Home-page: https://github.com/earwig/mwparserfromhell
Author: Ben Kurtovic
Author-email: ben.kurtovic@gmail.com
License: MIT License
Download-URL: https://github.com/earwig/mwparserfromhell/tarball/v0.4.2
Description: mwparserfromhell
        ================
        
        .. image:: https://img.shields.io/travis/earwig/mwparserfromhell/develop.svg
          :alt: Build Status
          :target: http://travis-ci.org/earwig/mwparserfromhell
        
        .. image:: https://img.shields.io/coveralls/earwig/mwparserfromhell/develop.svg
          :alt: Coverage Status
          :target: https://coveralls.io/r/earwig/mwparserfromhell
        
        **mwparserfromhell** (the *MediaWiki Parser from Hell*) is a Python package
        that provides an easy-to-use and outrageously powerful parser for MediaWiki_
        wikicode. It supports Python 2 and Python 3.
        
        Developed by Earwig_ with contributions from `Σ`_, Legoktm_, and others.
        Full documentation is available on ReadTheDocs_. Development occurs on GitHub_.
        
        Installation
        ------------
        
        The easiest way to install the parser is through the `Python Package Index`_;
        you can install the latest release with ``pip install mwparserfromhell``
        (`get pip`_). On Windows, make sure you have the latest version of pip
        installed by running ``pip install --upgrade pip``.
        
        Alternatively, get the latest development version::
        
            git clone https://github.com/earwig/mwparserfromhell.git
            cd mwparserfromhell
            python setup.py install
        
        You can run the comprehensive unit testing suite with
        ``python setup.py test -q``.
        
        Usage
        -----
        
        Normal usage is rather straightforward (where ``text`` is page text)::
        
            >>> import mwparserfromhell
            >>> wikicode = mwparserfromhell.parse(text)
        
        ``wikicode`` is a ``mwparserfromhell.Wikicode`` object, which acts like an
        ordinary ``str`` object (or ``unicode`` in Python 2) with some extra methods.
        For example::
        
            >>> text = "I has a template! {{foo|bar|baz|eggs=spam}} See it?"
            >>> wikicode = mwparserfromhell.parse(text)
            >>> print(wikicode)
            I has a template! {{foo|bar|baz|eggs=spam}} See it?
            >>> templates = wikicode.filter_templates()
            >>> print(templates)
            ['{{foo|bar|baz|eggs=spam}}']
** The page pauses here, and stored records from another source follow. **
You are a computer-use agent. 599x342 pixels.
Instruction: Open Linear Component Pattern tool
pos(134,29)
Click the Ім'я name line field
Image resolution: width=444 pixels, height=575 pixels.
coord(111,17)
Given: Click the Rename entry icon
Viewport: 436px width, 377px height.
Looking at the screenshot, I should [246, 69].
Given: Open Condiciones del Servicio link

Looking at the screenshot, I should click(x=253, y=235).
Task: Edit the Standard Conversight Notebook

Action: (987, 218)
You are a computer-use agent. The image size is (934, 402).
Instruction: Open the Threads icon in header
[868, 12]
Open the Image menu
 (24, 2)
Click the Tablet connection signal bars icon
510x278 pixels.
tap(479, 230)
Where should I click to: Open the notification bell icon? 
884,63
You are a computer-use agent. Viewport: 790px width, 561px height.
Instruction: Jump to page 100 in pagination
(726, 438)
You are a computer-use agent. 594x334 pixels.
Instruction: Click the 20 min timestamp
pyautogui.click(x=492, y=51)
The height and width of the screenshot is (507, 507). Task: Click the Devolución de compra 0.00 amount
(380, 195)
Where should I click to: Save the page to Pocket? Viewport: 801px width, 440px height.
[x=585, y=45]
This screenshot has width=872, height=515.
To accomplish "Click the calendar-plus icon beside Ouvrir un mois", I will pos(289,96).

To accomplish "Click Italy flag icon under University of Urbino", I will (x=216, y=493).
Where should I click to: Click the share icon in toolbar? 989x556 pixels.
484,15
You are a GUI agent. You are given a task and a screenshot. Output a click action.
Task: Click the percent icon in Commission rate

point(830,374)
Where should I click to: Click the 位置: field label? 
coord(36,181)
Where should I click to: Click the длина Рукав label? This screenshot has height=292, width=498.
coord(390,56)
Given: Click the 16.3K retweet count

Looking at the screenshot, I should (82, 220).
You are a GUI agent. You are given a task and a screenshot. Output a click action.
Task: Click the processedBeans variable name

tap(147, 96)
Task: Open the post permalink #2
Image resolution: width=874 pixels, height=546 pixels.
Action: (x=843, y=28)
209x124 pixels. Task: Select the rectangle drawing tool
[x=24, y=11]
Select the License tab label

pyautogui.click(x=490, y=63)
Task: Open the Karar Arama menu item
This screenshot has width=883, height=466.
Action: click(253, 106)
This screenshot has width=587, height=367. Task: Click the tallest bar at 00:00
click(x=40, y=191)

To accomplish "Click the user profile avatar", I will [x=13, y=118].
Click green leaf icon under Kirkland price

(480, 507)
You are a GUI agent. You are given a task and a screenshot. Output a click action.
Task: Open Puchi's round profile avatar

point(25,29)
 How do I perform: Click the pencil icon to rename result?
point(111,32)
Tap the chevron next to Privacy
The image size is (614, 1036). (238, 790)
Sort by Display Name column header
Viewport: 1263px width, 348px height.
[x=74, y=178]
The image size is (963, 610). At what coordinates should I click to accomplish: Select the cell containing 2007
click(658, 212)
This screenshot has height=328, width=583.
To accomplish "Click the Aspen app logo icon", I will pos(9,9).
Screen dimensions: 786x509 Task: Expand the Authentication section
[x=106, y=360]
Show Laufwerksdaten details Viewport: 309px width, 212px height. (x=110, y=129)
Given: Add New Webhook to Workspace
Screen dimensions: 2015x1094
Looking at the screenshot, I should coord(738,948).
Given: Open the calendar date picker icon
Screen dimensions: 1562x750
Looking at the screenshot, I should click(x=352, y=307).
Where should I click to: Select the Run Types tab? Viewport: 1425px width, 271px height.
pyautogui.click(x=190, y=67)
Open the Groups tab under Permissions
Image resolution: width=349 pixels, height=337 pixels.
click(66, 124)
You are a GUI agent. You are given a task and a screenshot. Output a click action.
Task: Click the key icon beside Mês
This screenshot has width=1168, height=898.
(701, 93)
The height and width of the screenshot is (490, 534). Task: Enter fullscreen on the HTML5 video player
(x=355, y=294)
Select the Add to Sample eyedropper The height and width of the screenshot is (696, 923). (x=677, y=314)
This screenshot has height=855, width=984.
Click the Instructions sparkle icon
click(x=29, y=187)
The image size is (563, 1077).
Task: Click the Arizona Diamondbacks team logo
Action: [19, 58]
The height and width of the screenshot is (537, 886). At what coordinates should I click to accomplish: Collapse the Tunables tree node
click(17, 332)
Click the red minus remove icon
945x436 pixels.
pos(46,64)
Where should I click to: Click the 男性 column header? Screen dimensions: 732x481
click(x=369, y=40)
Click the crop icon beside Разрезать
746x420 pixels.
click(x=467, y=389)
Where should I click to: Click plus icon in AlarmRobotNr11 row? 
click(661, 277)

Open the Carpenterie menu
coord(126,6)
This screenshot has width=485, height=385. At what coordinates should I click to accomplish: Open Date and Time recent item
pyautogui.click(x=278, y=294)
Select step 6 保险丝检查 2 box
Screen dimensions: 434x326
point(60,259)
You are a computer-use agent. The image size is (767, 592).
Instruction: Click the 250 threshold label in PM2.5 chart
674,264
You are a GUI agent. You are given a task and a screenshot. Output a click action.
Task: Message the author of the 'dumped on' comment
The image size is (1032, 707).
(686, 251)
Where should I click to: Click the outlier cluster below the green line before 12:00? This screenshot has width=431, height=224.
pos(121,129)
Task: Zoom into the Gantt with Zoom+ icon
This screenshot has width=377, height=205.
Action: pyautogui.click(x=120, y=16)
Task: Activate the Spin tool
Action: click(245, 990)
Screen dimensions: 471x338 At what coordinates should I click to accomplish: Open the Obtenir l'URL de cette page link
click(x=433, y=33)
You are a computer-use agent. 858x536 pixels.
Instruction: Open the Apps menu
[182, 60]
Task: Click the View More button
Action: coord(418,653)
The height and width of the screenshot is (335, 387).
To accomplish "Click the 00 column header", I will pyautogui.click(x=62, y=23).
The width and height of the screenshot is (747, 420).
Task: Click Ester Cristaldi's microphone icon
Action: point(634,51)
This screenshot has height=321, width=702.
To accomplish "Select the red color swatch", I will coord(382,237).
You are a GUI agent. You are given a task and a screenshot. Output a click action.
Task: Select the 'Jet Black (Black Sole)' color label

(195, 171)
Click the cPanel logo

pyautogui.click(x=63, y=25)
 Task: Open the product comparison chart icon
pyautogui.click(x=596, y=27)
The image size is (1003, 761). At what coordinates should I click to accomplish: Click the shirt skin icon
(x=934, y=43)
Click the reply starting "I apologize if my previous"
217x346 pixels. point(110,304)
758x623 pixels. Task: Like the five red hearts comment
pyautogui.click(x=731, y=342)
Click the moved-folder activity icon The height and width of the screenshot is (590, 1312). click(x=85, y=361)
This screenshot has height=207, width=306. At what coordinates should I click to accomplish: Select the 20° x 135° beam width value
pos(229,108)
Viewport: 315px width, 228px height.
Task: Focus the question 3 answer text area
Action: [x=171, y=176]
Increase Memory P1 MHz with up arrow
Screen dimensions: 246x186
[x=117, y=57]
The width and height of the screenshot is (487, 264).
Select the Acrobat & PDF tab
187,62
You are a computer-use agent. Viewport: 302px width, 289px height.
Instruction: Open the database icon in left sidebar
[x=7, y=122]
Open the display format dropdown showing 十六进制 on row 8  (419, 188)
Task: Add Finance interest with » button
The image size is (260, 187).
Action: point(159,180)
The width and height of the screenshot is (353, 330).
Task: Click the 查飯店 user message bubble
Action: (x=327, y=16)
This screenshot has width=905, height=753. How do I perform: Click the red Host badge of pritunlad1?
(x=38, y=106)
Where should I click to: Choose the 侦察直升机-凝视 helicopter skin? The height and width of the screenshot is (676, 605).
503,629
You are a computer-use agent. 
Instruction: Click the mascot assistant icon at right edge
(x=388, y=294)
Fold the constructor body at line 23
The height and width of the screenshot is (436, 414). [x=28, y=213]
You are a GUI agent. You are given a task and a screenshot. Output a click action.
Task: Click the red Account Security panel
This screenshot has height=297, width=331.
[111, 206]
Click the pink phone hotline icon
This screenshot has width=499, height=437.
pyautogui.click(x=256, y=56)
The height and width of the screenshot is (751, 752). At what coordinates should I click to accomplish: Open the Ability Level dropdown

            >>> template = templates[0]
            >>> print(template.name)
            foo
            >>> print(template.params)
            ['bar', 'baz', 'eggs=spam']
            >>> print(template.get(1).value)
            bar
            >>> print(template.get("eggs").value)
            spam
        
        Since nodes can contain other nodes, getting nested templates is trivial::
        
            >>> text = "{{foo|{{bar}}={{baz|{{spam}}}}}}"
            >>> mwparserfromhell.parse(text).filter_templates()
            ['{{foo|{{bar}}={{baz|{{spam}}}}}}', '{{bar}}', '{{baz|{{spam}}}}', '{{spam}}']
        
        You can also pass ``recursive=False`` to ``filter_templates()`` and explore
        templates manually. This is possible because nodes can contain additional
        ``Wikicode`` objects::
        
            >>> code = mwparserfromhell.parse("{{foo|this {{includes a|template}}}}")
            >>> print(code.filter_templates(recursive=False))
            ['{{foo|this {{includes a|template}}}}']
            >>> foo = code.filter_templates(recursive=False)[0]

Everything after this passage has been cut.